> [Problem description]
Report each line of the entries below that includes "will".

> [Exercise input]
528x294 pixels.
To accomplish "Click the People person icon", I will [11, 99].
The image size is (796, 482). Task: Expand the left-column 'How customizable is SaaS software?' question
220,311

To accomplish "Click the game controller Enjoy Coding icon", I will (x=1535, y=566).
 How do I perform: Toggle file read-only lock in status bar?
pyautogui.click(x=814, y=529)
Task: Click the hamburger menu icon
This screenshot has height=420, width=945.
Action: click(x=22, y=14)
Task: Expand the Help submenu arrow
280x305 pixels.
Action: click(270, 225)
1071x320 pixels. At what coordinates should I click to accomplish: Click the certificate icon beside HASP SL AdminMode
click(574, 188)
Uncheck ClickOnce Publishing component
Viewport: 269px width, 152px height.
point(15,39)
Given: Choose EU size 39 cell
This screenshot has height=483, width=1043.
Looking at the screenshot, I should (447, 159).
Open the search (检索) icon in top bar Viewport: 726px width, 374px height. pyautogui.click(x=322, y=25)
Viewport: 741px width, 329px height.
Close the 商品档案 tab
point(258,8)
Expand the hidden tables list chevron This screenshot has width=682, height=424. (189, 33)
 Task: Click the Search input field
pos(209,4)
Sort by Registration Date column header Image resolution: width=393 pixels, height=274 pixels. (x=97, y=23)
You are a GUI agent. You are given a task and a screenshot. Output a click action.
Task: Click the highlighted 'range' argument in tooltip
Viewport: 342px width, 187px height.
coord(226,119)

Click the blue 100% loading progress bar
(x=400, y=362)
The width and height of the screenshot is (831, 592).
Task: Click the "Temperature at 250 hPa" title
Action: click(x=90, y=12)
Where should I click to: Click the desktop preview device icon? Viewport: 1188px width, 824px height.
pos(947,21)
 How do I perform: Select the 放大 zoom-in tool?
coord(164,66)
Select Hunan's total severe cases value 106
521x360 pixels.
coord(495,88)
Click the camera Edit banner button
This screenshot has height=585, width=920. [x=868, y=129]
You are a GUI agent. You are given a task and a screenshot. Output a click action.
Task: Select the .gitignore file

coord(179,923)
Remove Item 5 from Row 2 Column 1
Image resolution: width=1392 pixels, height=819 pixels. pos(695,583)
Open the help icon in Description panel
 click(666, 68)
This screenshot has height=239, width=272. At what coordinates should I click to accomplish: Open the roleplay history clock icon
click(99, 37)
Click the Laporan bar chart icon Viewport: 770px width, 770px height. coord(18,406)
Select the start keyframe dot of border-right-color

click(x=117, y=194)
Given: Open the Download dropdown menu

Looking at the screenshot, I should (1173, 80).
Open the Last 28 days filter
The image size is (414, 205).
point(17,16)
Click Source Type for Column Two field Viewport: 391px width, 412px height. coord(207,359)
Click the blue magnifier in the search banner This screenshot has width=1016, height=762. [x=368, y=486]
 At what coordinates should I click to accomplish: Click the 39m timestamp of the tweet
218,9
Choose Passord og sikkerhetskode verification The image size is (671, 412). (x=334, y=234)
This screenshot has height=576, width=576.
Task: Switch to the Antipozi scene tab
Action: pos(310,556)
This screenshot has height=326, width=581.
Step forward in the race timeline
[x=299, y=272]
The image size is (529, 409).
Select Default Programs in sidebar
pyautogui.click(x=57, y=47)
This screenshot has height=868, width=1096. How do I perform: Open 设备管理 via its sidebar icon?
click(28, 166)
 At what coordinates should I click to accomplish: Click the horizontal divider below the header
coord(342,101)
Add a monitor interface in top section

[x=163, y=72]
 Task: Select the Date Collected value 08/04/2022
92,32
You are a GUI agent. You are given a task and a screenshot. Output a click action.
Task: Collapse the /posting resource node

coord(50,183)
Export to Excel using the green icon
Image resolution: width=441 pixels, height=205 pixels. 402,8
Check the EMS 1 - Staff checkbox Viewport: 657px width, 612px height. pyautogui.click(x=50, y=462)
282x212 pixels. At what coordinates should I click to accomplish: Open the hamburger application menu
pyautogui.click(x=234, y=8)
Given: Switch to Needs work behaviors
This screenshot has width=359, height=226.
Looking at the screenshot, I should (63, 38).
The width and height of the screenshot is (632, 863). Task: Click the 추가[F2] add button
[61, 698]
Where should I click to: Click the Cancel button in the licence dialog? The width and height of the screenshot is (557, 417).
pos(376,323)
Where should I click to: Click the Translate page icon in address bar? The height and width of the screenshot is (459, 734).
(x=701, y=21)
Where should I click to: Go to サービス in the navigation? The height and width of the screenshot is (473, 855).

> [Solution for this task]
To accomplish "Click the People person icon", I will [11, 99].
To accomplish "Click the game controller Enjoy Coding icon", I will (x=1535, y=566).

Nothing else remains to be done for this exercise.